Thursday, March 25, 2004


Thomas Sowell is a common-sense economist. He isn't particularly well-liked by African-Americans (though he is African-American) because he is politically conservative. Years ago, I'd guess he'd get labeled as an "Uncle Tom". But if you read what he writes, you'd have to ask why he isn't more admired by those who might so label him.

A sampling of what he writes about in his post today, which it titled (appropriately) "Random Thoughts":

The fraudulence of the left's concern about poverty is exposed by their utter lack of interest in ways of increasing the nation's wealth. Wealth is the only thing that can cure poverty. The reason there is less poverty today is not because the poor got a bigger slice of the pie but because the whole pie got a lot bigger -- no thanks to the left.

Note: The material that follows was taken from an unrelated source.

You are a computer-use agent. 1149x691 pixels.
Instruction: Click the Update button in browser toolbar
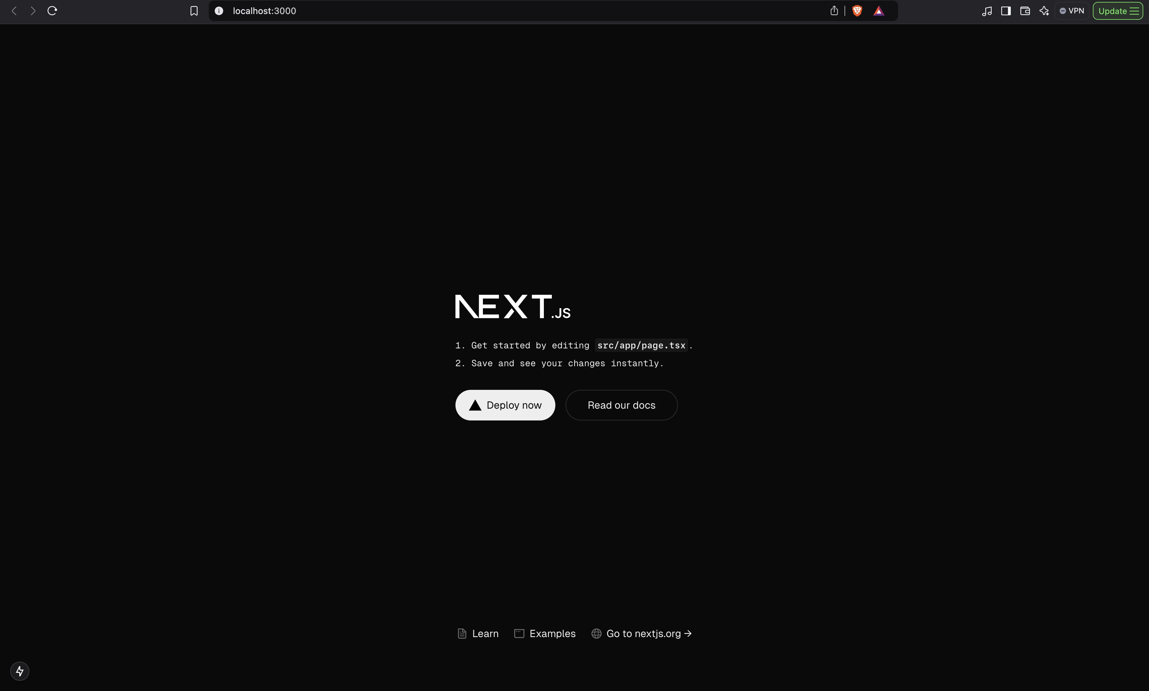click(1118, 11)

Of course, logic like that is foreign to the likes of Teddy Kennedy, spiritual advisor and mentor to John Kerry. Guys like Teddy and John never had to work in the real world, never had the chance to build a business, hire and train people to become productive citizens. Never learned what it's like to actually see wealth being created for many people who actually earned that wealth, each feeling a sense of tremendous accomplishment.

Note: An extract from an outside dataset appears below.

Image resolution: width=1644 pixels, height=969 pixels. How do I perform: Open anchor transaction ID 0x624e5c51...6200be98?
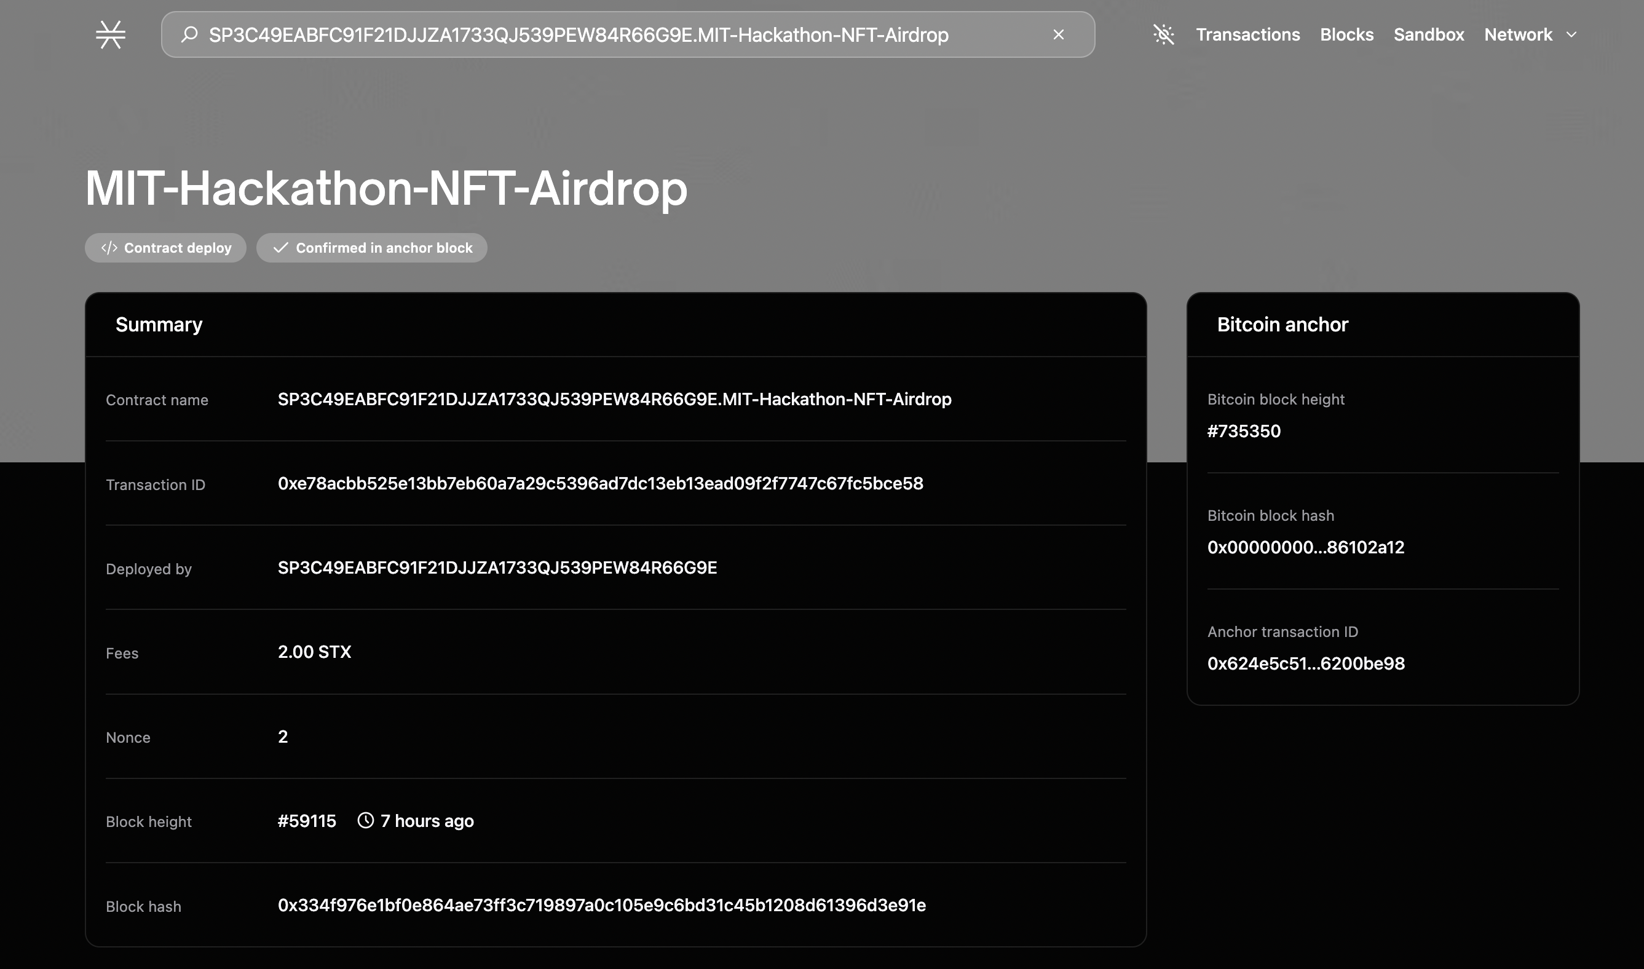pos(1305,664)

Maybe this election campaign will provide us with another Reagan moment, when the majority pounds yet another nail in the coffin of the left/liberal/socialist/sometimes communist point of view that wealth is a zero-sum game -- the idea that the only reason there is poverty is because there are wealthy people in the world who have "stolen" that wealth from the poor.

The simplistic solution has always been to play Robin Hood. But haven't we tried that (and failed miserably)?